Nadia had just told Andile that she’d broken up with her boyfriend, paraphrasing, she said, “I’m sad, but I’m not broken. It’s that conversation I had with you where I feel like men are disposable to me.”

As she sweeps her bangs from her forehead, she continues, “And I know that’s a problem that I need to deal with.”

Andile adds, “’cause there’s an expectancy of men to leave you.” He continues, “You expect that and are cool with it ’cause they’ve left me since I was three.”

“I think the day you sit in front of a therapist,” Andile theorises, “I think that’ll be the best cry of your life.”

Matter-of-factly, Nadia declares, “I don’t wanna cry. Please stop telling me about crying. I do not want to cry. That’s actually the main reason I don’t want to do it. No. No, you will not have that weakness from me. You don’t deserve it. “

“Crying is not a weakness,” Andile adds supportively.
“It is a weakness,” she says.

My son wanted to know why I was watching this show Young, Famous, and African. If a 6yo can tell it’s utter crap, you better have a good reason.

This show is the killer of brain cells, and yet, this show is so far removed from my every day that it becomes an opportunity to learn about a different culture as well. Not just the African cultures, but the cultures of fame and wealth too.

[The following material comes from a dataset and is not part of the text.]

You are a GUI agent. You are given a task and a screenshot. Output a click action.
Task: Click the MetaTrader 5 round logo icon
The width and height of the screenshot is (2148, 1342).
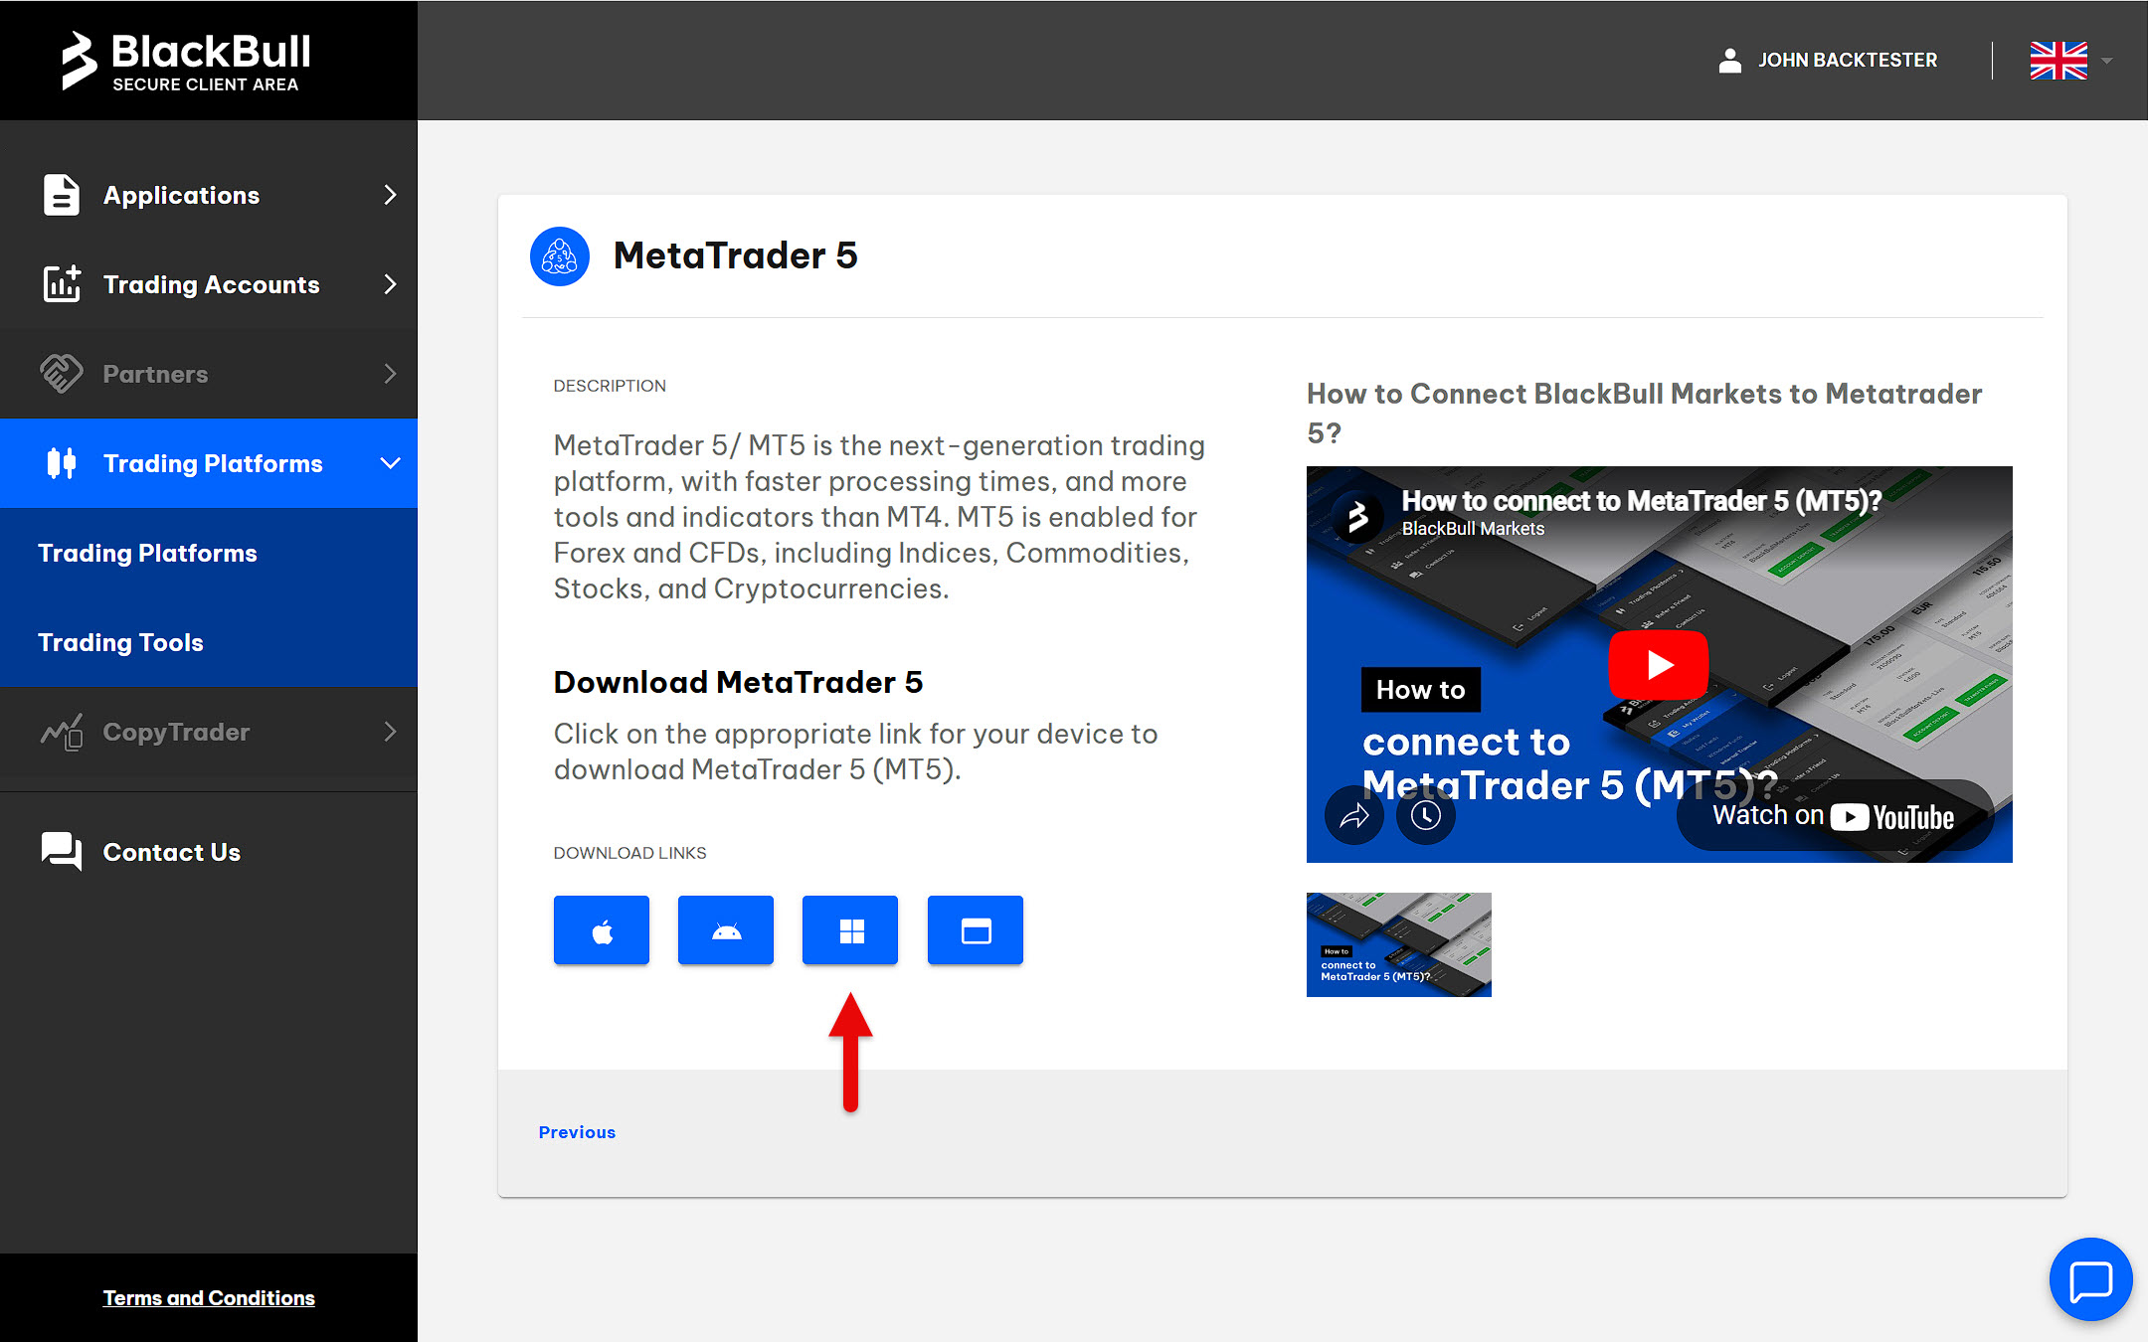pos(560,256)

Here’s what I learned about the young and famous few featured in this African reality show.

1. No matter how wealthy you are, you still have problems, like Nadia’s Daddy abandonment issues and how they are now affecting her current relationships.

Which, by the way, is something I can fix without tears or therapy. #justsaying.

2. Wealthy people (at least in this small sample) are like non-wealthy people in that they do not have the requisite skills to communicate their negative emotions in an effective way to ensure they’re understood, which always leads this group into a heckofalotta D.R.A.M.A. just for your viewing (dis)pleasure.

Communicating difficult emotions is not taught, so few people know how to do it.

3. Prestige and status matter only when they matter. Many times, Nigerian actor Annie Macaulay-Idibia, showed herself to be relatable. Dressing down and up, making it clear what was important to her. I learned that money will allow you to look good and take care of yourself, but it won’t buy you self-esteem. You have to have that first.

4. Honesty always wins hearts, even if you need to hurt those hearts a little bit first.

It’s my number one value for a reason: honesty is the only way to have truth-based relationships.

My husband tells a Nigerian proverb, which I’m probably going to murder: “If two friends go into the same house day after day and they always leave smiling at each other, they’re not really friends because they’ve never told each other the truth.”

Have you seen the show? What did you learn???